Dulu, Rhyne memang bukanlah bagian dari cewek-cewek famous di sekolah. Bukan juga golongan anak-anak yang rajin ikut beberapa ekstrakurikuler. Gadis itu hanya meminati hal-hal yang membuatnya nyaman dengan dunianya sendiri, seperti saat membaca buku di perpustakaan. Ia menyukai dunia yang menurutnya ia bisa bertahan dalam ruang lingkup itu, seperti saat Rhyne memilih ikut ekstrakurikuler jurnalistik yang dibimbing guru favoritnya.
Mungkin, batin Rhyne ...
Mungkin karena para guru keseringan melihatnya berteman dengan buku-buku ia dipercaya untuk menjadi penjaga perpustakaan sekolah setelah kelulusan. Juga untuk mengisi waktu luangnya karena di antara teman-temannya hanya ia seorang diri yang belum diberi kesempatan untuk melanjutkan pendidikan yang lebih tinggi.
"Kita mampir dulu ke Gramedia yaa, bentar. Nanti kamu bisa pilih tiga buku yang kamu suka, Rhyne, Saya yang bayarin" ucap Bu Ita.

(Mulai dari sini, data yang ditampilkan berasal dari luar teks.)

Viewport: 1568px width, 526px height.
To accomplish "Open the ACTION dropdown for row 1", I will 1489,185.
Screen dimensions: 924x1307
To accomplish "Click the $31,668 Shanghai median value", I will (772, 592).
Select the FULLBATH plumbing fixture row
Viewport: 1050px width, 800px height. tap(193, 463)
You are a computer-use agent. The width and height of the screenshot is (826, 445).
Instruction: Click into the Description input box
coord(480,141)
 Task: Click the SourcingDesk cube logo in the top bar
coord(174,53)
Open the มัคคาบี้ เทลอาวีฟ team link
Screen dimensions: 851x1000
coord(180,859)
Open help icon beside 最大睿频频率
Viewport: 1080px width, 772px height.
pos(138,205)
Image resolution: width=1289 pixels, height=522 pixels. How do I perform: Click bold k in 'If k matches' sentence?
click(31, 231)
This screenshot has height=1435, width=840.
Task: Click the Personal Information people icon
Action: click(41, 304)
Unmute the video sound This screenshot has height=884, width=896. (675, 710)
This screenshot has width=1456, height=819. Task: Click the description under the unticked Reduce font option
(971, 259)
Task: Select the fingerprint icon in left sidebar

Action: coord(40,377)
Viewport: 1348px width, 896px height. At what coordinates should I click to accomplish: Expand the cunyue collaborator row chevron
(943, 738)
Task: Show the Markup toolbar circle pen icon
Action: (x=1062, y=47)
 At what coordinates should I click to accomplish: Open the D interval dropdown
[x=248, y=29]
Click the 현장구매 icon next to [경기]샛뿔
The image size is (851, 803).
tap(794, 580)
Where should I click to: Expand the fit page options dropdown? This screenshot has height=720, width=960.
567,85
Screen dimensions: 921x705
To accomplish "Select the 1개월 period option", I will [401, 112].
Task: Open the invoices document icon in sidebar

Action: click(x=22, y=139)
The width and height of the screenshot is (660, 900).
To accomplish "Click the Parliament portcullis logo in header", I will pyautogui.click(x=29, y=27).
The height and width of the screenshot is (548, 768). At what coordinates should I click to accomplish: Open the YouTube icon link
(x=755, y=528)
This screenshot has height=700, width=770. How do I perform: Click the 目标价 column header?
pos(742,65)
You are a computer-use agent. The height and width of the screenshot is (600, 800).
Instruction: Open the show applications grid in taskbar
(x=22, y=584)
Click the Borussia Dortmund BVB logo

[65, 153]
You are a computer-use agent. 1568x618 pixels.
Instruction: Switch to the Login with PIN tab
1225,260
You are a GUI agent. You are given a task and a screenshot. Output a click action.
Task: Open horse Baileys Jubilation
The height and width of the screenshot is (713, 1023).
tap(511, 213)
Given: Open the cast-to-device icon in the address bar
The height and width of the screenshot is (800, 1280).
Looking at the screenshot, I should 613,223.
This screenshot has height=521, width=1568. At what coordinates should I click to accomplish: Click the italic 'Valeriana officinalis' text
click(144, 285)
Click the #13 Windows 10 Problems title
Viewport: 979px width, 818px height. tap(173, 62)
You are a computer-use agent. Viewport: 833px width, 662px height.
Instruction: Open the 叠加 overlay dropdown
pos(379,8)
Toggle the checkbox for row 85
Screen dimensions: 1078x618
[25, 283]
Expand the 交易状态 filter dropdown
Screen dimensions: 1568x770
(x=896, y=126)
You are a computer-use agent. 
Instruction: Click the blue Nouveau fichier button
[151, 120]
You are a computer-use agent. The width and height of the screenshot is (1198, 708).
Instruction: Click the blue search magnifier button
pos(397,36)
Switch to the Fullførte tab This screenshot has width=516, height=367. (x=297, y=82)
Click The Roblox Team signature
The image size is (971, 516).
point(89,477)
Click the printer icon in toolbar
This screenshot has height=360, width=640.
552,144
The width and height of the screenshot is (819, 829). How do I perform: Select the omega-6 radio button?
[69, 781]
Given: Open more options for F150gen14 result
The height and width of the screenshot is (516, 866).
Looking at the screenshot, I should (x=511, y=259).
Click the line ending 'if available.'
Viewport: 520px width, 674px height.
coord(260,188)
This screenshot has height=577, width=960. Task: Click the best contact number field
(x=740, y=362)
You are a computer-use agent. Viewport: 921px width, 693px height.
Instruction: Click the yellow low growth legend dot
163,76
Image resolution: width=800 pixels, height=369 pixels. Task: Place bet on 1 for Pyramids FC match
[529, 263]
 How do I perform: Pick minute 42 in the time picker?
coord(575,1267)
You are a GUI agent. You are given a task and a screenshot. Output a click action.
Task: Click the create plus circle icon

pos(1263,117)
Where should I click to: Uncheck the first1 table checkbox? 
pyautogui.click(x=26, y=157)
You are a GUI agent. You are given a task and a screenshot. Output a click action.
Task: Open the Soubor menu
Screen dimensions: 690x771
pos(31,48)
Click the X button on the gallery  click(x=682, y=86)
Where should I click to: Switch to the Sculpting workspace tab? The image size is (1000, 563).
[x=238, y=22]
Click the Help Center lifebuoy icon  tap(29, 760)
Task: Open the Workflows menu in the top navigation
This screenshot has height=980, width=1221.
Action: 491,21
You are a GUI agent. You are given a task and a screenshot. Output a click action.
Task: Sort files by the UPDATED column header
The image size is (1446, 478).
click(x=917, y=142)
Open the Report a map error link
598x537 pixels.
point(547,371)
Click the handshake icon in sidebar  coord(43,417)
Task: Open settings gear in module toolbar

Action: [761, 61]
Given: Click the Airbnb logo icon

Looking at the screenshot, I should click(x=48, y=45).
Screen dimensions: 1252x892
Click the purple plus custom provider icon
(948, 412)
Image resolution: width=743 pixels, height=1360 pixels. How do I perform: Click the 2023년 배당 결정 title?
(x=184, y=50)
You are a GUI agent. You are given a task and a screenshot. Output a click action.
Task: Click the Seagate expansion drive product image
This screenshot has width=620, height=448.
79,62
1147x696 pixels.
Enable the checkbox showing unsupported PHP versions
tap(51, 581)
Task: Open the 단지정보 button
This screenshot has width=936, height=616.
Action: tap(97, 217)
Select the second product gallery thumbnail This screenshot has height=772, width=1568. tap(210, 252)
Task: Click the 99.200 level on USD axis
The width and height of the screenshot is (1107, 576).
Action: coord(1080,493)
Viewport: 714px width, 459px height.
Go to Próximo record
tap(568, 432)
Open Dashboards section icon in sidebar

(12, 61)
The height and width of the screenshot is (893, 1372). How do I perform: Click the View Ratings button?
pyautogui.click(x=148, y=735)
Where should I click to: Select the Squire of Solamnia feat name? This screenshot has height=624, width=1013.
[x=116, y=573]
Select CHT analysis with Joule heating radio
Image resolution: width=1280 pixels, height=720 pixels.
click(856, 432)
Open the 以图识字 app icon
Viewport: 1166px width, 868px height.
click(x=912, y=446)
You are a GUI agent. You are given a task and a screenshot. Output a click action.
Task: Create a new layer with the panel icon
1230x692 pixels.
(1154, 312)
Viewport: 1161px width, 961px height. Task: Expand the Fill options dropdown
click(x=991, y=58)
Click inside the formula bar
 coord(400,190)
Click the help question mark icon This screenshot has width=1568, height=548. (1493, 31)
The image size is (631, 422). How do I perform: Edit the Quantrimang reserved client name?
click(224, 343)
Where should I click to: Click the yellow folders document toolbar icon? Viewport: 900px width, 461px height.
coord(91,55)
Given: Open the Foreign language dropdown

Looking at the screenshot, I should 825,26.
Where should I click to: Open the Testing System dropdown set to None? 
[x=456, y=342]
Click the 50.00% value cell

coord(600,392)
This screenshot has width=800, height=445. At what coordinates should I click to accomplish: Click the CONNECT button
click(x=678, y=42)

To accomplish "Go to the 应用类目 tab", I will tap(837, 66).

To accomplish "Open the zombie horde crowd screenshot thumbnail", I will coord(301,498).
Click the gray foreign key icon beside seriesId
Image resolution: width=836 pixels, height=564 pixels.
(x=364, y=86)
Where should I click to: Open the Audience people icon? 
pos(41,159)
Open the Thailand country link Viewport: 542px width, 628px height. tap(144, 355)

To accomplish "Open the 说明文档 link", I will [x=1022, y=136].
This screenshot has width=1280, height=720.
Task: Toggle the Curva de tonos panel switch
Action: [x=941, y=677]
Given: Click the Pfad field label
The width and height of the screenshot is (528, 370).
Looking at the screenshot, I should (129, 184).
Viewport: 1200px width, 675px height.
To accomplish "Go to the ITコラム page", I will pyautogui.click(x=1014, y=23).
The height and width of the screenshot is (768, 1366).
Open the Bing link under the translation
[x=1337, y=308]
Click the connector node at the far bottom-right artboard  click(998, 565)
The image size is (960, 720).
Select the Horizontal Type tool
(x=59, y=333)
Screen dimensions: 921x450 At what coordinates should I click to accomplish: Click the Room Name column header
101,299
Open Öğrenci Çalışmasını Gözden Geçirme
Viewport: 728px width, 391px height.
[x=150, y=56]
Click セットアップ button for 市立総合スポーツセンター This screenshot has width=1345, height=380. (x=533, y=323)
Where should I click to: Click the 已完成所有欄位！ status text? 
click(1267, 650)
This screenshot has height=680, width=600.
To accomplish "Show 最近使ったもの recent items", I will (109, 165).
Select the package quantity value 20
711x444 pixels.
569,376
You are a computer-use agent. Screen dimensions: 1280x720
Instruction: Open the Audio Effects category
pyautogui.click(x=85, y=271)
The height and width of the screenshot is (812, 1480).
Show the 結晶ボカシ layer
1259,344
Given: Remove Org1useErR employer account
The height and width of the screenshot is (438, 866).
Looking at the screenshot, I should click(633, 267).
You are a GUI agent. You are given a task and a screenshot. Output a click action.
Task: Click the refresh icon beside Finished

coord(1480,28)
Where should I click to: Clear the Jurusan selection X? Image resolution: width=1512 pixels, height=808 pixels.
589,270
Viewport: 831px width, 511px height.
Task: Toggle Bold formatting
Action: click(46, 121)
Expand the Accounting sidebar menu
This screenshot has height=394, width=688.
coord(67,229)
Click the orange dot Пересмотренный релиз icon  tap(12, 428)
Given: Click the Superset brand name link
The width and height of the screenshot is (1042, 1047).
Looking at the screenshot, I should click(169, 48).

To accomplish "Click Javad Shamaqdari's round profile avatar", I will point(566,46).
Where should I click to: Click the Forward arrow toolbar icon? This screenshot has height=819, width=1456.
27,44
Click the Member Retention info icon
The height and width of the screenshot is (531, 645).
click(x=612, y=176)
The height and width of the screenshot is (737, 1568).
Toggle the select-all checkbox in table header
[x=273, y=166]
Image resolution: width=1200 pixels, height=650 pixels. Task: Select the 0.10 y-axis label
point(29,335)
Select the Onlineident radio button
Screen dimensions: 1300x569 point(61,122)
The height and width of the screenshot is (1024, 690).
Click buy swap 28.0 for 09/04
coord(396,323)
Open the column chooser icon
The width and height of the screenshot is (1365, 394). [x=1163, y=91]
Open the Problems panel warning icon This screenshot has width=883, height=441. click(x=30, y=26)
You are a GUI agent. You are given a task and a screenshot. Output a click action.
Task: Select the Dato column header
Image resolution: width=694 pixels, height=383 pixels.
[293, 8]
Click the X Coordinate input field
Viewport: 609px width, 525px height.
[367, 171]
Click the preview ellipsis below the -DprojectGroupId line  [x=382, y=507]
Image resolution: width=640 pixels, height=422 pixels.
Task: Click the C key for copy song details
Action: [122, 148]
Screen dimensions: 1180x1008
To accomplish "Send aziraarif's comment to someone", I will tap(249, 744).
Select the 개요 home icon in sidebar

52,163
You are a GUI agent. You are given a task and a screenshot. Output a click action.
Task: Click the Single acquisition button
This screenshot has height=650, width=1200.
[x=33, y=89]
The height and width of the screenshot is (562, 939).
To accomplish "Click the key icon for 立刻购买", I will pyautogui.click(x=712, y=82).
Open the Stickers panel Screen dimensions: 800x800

Rhyne tidak terlalu terkejut soal Bu Anjani yang membayari buku-buku yang ia beli, karena sudah menjadi suatu kebiasaan dari dulu bahwa gurunya yang satu itu tidak pilih-pilih terhadap sesama murid ataupun alumnus sekolah. Bu Anjani memang terkenal sangat baik hati dan ramah, bahkan tak jarang guru yang merangkap pelajaran bahasa indonesia dan bahasa inggris itu di anggap sebagai Ibunda oleh anak-anak didiknya.
Rhyne selalu menyukai buku. Namun, untuk pertama kali dalam hidupnya gadis itu ingin menghindari tempat di mana buku-buku itu terpajang rapi dengan bau khas buku baru.
Rhyne termangu, tubuhnya gemetaran begitu ia turun dari mobil, melangkah memasuki sebuah tempat bersama payung. Keringat dingin mengucur tetes demi tetes dari keningnya, Rhyne cemas. Tapi ia berusaha menyembunyikan debaran jantung yang berpacu lebih cepat dari biasanya itu dengan senyuman manis yang biasa ia pertontonkan ke semua orang.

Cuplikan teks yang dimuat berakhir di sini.